As chancellor of the university’s flagship campus in Fayetteville, if trustees communicated with me directly, they bypassed the president. Therefore, when such communications occurred, I informed the president. Likewise, if trustees communicated directly with my team members, I asked them to keep me informed. To avoid being a bottleneck in the flow of information between the board and team members, I encouraged team members to communicate frequently with trustees, but they kept me informed; examples include the vice chancellor for finance and administration (CFO) and his associate vice chancellor for facilities management, as well as the vice chancellor for intercollegiate athletics. If I’d attempted to restrict or limit such communication, first, it wouldn’t have worked, second, it was unnecessary because team members kept me apprised of interactions with trustees, and, third, if I’d done so, trustees could’ve drawn incorrect conclusions regarding my desire for open communication.
Just as it’s an important duty for corporate directors, succession planning is an important duty for trustees. However, anecdotal evidence suggests it occurs far less frequently in academia than in business. Trustees must be ready to deal with unexpected, even tragic, circumstances and be prepared to, at least, appoint an acting CEO when the current CEO is unable to perform his or her duties or has been removed from the position by the trustees. In addition, trustees should ensure CEOs perform succession planning within their organization.

▸ **WHAT IS REQUIRED**
Carry the text on university trustees and leadership forward from where it ends.

▸ **GIVEN RECORDS**
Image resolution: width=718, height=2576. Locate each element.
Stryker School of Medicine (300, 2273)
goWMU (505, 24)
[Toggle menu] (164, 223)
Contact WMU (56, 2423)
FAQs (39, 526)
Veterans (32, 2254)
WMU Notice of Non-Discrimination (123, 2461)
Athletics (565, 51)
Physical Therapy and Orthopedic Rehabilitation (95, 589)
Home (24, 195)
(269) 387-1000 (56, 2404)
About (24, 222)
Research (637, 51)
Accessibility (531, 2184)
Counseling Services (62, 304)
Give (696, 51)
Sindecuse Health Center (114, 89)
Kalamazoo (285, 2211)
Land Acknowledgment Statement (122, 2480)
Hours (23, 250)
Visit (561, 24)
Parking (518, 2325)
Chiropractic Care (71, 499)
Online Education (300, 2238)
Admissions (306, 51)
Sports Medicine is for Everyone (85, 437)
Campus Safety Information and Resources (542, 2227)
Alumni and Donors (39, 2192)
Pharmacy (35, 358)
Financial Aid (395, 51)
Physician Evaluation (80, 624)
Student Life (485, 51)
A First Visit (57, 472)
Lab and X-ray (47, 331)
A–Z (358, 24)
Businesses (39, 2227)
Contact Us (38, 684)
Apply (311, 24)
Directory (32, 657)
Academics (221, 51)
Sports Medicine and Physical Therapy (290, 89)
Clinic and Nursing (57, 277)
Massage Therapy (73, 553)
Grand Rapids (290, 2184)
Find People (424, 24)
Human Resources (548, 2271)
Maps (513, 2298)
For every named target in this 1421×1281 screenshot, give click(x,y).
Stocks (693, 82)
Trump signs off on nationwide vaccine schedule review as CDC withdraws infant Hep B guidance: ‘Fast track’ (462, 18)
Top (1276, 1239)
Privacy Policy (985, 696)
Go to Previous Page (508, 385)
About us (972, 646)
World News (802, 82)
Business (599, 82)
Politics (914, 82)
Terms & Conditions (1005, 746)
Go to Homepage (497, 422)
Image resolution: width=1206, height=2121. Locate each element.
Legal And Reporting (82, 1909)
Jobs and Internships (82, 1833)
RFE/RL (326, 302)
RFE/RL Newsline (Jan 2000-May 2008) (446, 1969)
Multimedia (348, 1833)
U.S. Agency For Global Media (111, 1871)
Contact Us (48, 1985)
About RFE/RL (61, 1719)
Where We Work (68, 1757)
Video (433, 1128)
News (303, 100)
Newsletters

▸ **RESULT FOR THIS TASK**
In my role as UA’s chancellor, I knew who the successor would be for each of my direct reports if an unexpected change occurred. To ensure viable candidates would be considered, successors would hold interim appointments, a search committee would be appointed, and permanent successors would be selected. Generally, the person who held an interim appointment was recommended by the person currently holding the position; however, no guarantee was provided because I wanted to avoid placing constraints on the interim appointment. The greatest challenge I faced was identifying the successor to J. Frank Broyles, an icon in intercollegiate athletics.
Broyles was reluctant to engage in a discussion of who I should turn to if he could not perform. He knew several people in intercollegiate athletics who died within a year of their retirement and didn’t want to think about retirement. Finally, I said “Frank, if you are hit by a bus, who should I ask to step in and assist me.” Then, and only then, did he give me a name.